Filed Date: 8/22/1994
Status: Precedential
Modified Date: 10/31/2024
—In a juvenile delinquency proceeding pursuant to Family Court Act article 3, the appeal is from an order of disposition of the Family Court, Kings County (Lubow, J.), dated May 19, 1992, which, upon a fact-finding order of the same court, dated March 18, 1992, made after a hearing, finding that the appellant had committed an act which, if committed by an adult, would have constituted the crimes of sexual abuse in the first degree (8 counts), unlawful imprisonment in the first degree, and menacing, adjudged him to be a juvenile delinquent and placed
Ordered that the order is affirmed, without costs or disbursements.

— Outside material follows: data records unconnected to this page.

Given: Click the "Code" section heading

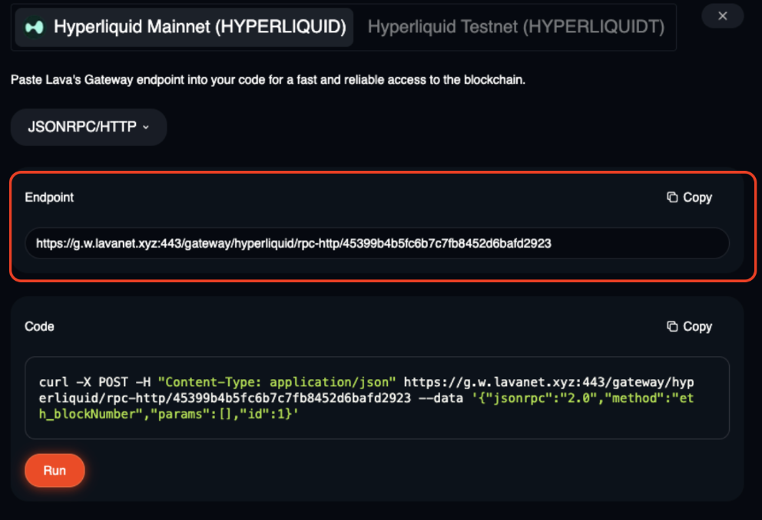Looking at the screenshot, I should coord(39,327).
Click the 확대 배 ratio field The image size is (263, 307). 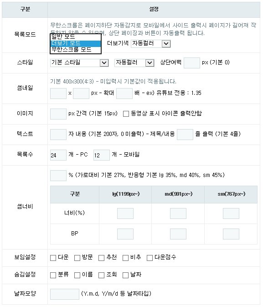point(124,94)
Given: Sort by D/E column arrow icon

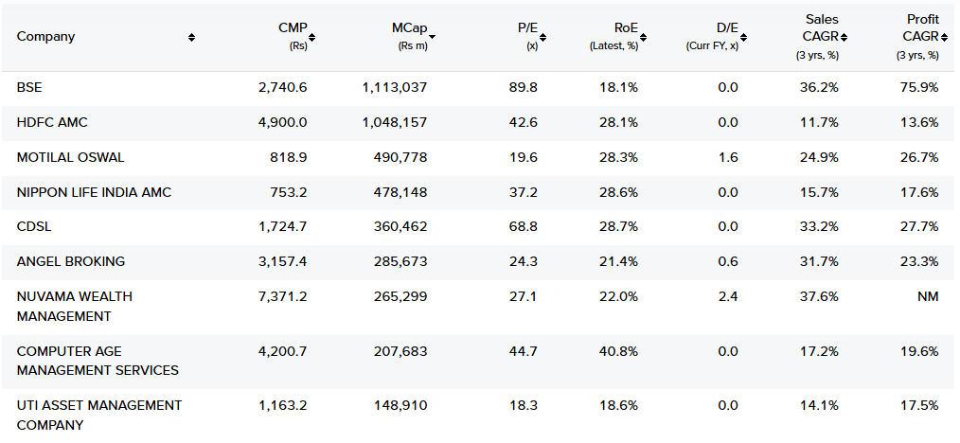Looking at the screenshot, I should (x=744, y=37).
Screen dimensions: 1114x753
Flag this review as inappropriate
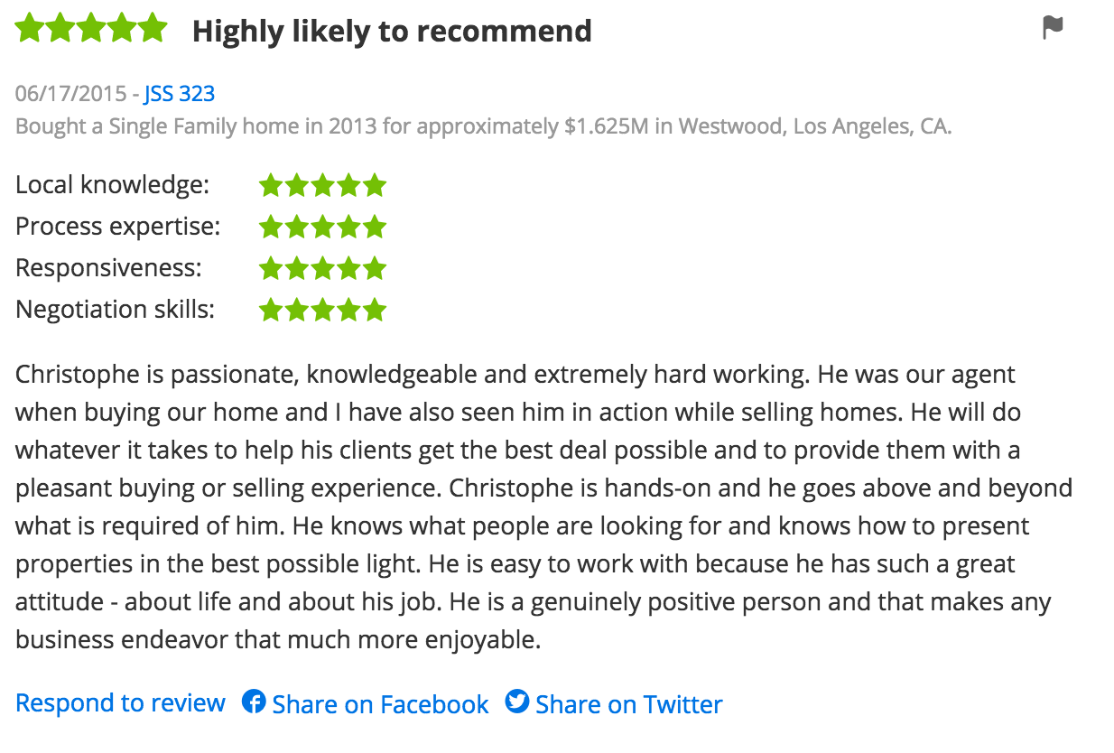1053,28
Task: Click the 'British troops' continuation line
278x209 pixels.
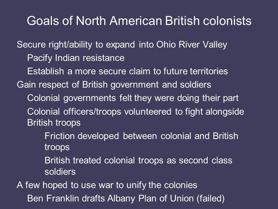Action: click(x=54, y=123)
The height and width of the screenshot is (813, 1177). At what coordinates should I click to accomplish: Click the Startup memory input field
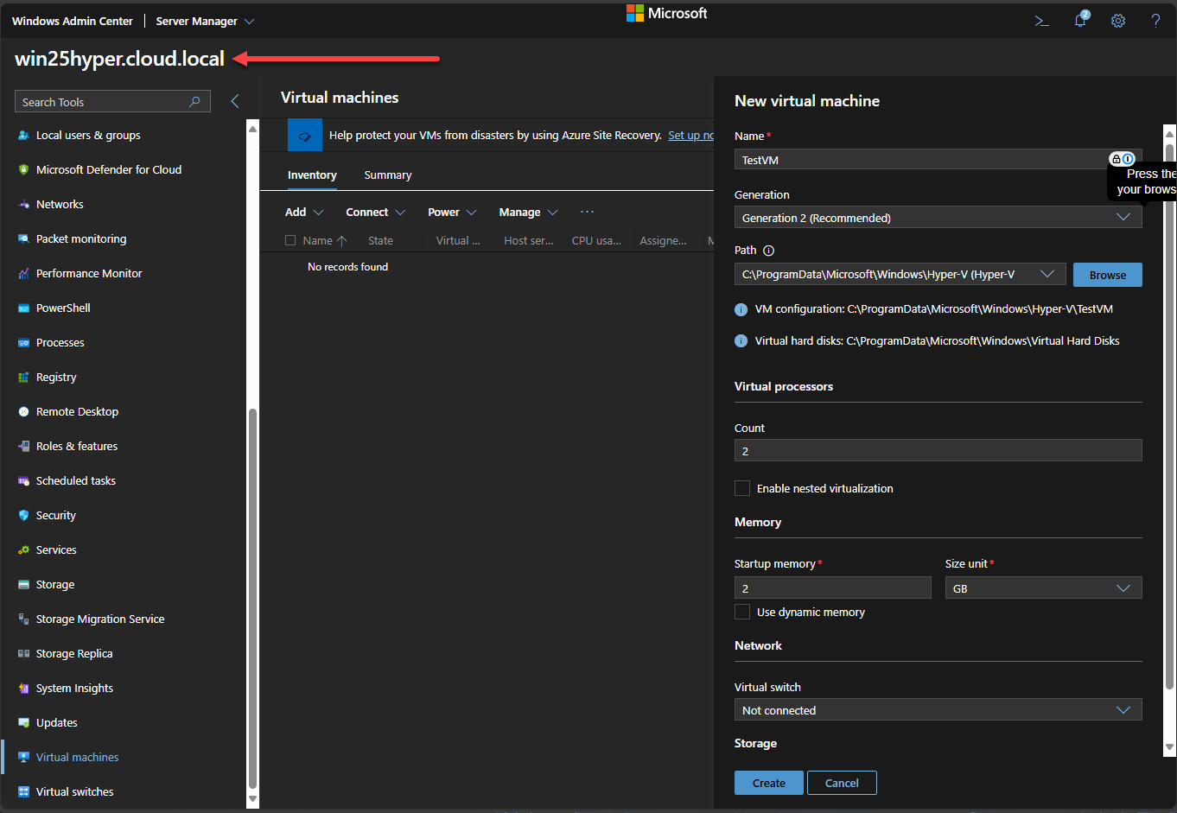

Viewing the evidence in the light most favorable to the presentment agency (see, People v Contes, 60 NY2d 620), we find that it was legally sufficient to establish the defendant’s guilt beyond a reasonable doubt. The complainant’s hearing testimony was generally logical and consistent. It was sufficient to establish that appellant committed acts which constituted the elements of sexual abuse in the first degree (see, Penal Law § 130.65 [1], [3]), together with acts which constituted the elements of unlawful imprisonment in the first degree (see, Penal Law § 135.10) and menancing (see, Penal Law § 120.15).
Moreover, resolution of issues of credibility, as well as the weight to be accorded to the evidence presented, are primarily questions to be determined by the fact-finder, which saw and heard the witnesses (see, People v Gaimari, 176 NY 84). Its determination should be accorded great weight on appeal and should not be disturbed unless clearly unsupported by the record (see, People v Garafolo, 44 AD2d 86, 88).
We see no basis in the record to disturb the Family Court’s determination that the complainant’s testimony was credible. Moreover, upon the exercise of our factual review power, we are satisfied that the finding of guilt was not against the weight of the credible evidence (see, CPL 470.15 [5]).
We have considered the appellant’s remaining contention and find it to be without merit. Thompson, J. P., Balletta, O’Brien and Florio, JJ., concur.